What Is Guided Tissue Regeneration?

In the past, the treatment of periodontal (gum) disease was considered to be painful and disfiguring. For many years, the best way to achieve the ultimate goal of therapy (shallow, maintainable pockets) was to perform respective surgical procedures. These procedures often resulted in the exposure of sensitive root surfaces and the appearance of “long” teeth. Today, periodontists have found an easy and painless means to achieving guided tissue regeneration on cases that had been subjected to long-standing periodontal disease. Guided tissue regeneration is a procedure that aids in preventing loss of teeth by strengthening the supporting bone.

In some cases, destroyed tissue between teeth or roots can be partially regenerated. Once the damaged area is prepared and special membranes are inserted, new tissue can grow over a period of weeks and months.

How Guided Tissue Regeneration Help Patients with Periodontal Disease

Periodontal disease can cause many complications. Jaw bone deterioration is one complication in particular that can lead to loose or missing teeth. Guided tissue regeneration helps patients who suffer with periodontal disease to grow and regenerate new, healthy jaw bone tissue. Having healthy jaw bone tissue helps to maintain a healthier mouth. Restoring and regenerating the jaw bone will make it much stronger and more durable. This will allow the bone to fuse around the tooth root, and therefore, reduce the risk of losing teeth due to periodontal disease.

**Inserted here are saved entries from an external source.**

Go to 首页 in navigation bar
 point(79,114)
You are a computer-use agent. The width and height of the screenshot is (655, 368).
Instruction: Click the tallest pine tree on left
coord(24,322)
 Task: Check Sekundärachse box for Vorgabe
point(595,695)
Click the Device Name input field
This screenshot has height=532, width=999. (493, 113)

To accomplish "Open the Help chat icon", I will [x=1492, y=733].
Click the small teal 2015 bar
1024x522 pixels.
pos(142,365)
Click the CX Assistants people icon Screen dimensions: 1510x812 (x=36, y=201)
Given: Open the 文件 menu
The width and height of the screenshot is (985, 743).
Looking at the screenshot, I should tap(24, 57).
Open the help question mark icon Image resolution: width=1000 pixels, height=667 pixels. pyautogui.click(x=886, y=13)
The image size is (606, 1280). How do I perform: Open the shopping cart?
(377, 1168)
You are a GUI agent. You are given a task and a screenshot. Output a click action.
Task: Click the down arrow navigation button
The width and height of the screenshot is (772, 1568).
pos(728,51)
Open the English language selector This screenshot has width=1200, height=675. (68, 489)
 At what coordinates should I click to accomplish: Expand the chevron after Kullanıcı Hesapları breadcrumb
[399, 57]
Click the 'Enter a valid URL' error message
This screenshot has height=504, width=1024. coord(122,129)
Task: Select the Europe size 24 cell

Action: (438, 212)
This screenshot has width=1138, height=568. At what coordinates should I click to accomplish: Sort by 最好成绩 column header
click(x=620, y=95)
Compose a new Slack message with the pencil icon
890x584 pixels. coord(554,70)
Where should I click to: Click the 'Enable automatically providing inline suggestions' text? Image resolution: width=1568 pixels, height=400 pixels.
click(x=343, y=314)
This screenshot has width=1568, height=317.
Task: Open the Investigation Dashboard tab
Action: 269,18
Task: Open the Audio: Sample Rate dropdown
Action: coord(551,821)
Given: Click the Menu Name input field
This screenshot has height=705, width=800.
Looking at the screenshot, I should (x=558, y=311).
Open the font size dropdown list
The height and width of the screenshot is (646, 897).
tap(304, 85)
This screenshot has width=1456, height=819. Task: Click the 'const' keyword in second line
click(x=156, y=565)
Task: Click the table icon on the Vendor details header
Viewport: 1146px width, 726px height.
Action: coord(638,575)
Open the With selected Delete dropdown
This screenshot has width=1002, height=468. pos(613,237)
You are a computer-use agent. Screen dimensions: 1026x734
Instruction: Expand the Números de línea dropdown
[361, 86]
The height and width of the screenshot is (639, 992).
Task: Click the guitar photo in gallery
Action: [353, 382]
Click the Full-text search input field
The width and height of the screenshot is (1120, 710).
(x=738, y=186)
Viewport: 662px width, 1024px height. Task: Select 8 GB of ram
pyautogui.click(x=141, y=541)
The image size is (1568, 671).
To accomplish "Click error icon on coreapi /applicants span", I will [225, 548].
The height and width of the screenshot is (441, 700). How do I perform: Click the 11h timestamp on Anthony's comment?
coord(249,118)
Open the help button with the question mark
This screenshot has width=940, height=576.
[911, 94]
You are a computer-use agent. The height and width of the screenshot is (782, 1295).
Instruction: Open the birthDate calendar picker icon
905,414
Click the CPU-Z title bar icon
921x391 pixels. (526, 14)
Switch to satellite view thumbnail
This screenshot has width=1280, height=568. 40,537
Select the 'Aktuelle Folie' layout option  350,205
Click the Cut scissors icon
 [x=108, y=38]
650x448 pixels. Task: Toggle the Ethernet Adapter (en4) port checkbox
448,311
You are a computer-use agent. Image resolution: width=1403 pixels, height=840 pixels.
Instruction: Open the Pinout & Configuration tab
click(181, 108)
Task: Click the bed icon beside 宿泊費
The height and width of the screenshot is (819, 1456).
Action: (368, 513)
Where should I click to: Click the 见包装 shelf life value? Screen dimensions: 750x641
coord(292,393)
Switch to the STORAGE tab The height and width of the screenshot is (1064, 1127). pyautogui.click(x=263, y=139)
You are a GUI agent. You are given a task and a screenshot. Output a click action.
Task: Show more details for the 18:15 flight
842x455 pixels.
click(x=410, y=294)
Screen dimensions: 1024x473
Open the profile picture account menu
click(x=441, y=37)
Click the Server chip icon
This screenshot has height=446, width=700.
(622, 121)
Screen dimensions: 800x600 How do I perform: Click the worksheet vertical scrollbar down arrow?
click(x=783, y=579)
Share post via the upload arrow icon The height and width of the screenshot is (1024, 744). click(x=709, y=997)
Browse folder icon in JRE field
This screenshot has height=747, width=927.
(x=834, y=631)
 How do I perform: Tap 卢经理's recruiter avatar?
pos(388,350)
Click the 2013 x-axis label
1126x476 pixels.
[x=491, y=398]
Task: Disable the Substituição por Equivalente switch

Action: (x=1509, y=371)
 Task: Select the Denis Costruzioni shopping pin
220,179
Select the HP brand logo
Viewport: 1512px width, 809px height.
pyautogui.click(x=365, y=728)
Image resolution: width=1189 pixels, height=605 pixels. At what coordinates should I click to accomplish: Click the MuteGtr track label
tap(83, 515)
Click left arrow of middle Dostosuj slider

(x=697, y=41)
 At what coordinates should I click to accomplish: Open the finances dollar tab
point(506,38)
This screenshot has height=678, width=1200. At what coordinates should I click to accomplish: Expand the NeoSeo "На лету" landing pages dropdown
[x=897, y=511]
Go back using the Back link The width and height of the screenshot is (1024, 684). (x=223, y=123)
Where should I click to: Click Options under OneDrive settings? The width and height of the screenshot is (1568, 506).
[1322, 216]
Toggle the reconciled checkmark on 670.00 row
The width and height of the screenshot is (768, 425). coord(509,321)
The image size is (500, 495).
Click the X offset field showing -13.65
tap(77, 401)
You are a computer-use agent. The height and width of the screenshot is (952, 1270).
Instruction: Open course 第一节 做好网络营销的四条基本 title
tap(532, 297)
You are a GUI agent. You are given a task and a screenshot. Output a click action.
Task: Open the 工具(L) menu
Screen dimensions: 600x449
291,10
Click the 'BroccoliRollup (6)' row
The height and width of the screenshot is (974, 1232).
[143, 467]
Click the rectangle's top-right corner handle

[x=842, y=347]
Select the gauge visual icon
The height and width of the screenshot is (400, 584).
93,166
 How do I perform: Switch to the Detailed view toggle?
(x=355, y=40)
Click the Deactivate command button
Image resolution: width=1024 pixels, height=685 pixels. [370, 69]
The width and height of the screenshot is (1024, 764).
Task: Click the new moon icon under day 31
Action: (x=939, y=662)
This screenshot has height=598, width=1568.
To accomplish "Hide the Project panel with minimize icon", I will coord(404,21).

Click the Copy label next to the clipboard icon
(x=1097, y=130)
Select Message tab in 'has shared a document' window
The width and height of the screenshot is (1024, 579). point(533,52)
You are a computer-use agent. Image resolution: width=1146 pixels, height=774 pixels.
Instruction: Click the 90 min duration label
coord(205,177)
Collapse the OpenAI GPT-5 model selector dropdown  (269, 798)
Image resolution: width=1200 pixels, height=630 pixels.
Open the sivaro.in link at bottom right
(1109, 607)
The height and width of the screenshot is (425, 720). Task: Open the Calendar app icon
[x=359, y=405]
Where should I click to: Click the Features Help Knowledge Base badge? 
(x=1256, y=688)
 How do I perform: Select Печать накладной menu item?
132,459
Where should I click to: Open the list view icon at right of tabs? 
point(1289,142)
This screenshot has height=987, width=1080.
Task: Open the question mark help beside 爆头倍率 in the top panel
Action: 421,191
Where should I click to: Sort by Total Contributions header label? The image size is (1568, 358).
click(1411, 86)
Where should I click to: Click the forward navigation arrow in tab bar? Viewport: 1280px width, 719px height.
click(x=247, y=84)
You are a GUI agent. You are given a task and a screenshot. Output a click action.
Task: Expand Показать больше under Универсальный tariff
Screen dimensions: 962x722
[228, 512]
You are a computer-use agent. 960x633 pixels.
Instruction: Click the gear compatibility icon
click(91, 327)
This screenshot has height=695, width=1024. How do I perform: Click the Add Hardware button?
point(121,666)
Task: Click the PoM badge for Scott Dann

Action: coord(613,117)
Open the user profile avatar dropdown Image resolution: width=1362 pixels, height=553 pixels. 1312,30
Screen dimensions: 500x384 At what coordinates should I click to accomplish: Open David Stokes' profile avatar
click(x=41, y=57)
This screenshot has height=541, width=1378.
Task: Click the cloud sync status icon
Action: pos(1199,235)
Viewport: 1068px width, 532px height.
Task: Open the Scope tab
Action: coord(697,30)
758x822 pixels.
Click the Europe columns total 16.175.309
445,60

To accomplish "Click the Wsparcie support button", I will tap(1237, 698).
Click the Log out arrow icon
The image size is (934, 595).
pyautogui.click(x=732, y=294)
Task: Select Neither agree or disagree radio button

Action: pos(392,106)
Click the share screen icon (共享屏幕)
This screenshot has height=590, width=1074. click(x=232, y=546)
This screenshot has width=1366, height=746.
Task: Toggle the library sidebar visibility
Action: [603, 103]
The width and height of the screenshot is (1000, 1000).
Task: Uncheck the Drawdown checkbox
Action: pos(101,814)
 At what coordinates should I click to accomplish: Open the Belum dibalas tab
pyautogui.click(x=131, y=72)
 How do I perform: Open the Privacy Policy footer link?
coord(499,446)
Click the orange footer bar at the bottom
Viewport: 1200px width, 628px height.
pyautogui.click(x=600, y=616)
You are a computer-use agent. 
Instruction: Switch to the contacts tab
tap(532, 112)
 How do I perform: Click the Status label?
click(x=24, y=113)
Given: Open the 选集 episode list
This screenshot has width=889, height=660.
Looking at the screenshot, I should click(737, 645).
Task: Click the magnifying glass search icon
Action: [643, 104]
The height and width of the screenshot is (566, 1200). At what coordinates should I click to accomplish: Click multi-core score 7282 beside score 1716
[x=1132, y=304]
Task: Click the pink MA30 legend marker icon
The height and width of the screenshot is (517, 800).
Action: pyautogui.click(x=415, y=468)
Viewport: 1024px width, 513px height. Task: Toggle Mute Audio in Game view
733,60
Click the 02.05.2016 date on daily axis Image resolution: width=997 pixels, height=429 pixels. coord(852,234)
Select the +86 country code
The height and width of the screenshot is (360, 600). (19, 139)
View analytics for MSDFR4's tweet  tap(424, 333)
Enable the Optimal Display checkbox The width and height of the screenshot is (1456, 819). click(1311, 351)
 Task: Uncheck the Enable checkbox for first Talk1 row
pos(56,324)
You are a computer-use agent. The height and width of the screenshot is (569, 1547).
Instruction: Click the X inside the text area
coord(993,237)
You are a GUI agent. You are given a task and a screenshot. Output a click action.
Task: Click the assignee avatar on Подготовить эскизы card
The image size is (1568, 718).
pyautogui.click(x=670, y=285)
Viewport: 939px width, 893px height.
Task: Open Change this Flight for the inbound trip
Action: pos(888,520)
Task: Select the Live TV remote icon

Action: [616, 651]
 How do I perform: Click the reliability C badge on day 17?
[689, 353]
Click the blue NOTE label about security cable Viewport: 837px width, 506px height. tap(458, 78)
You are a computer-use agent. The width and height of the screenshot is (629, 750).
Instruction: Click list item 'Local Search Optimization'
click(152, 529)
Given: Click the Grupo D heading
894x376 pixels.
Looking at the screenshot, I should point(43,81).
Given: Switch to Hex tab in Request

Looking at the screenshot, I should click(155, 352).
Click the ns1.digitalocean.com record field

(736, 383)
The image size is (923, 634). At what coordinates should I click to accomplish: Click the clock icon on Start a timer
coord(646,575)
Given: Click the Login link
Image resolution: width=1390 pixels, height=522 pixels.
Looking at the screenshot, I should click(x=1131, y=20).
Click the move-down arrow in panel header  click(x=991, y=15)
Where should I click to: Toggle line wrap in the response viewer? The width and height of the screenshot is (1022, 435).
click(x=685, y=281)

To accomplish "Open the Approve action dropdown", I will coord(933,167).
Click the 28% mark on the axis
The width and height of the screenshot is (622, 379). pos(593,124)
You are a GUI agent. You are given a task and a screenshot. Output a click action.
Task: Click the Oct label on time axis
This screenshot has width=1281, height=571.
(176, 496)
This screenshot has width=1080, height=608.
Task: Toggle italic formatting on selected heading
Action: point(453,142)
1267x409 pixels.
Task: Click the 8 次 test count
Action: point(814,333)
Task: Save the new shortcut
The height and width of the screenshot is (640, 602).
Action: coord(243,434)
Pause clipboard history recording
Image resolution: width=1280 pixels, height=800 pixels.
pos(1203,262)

Guided Tissue Regeneration (GTR) Procedure

Teeth stay in place due to the support of the surrounding gums, bone, and other tissues. Periodontal disease, if left untreated, can lead to bone shrinkage and collapse. Guided Tissue Regeneration (GTR) refers to minimally invasive surgical procedures that attempt to regenerate lost periodontal structures (bone, periodontal ligament, and connective tissue attachment) that support our teeth. This is accomplished by using biocompatible barrier membranes to direct the growth of new bone and soft tissue, often in combination with bone grafts and/or tissue stimulating proteins.

The guided tissue regeneration procedure is completed by:

  1. First, surgery is performed on the gum tissue and bone. The gum is opened with a procedure known as a flap. The flap exposes the tooth root and affected bone area. The bacteria is then removed and cleaned out from the area underneath the gums. A membrane, with or without bone graft material, is then placed over the damaged bone.
  2. Once the membrane is in place between the gum and bone, the bone will then be provided with enough space and time to heal and begin regenerating itself.
  3. The sutures and membrane will then dissolve or be removed. After about six months of healing, the strong and durable new bone regenerate will support the tooth or teeth.

 

After 3 months of healing and allowing the jaw bone to grow back, x-rays will be taken and periodontal probing will be performed to examine the success of the procedure during a post-op appointment.

 

The Recovery Process For Guided Tissue Regeneration

Following the procedure, slight discomfort may be experienced. Certain medications may be prescribed to help ease any pain or discomfort. To ensure a proper recovery and healing process, it is essential to follow the post-op guidelines. You will be given a special brush with soft bristles to gently brush and care for the surgery site. It is also advised to follow a soft food diet 3-5 days prior to the guided tissue regeneration procedure.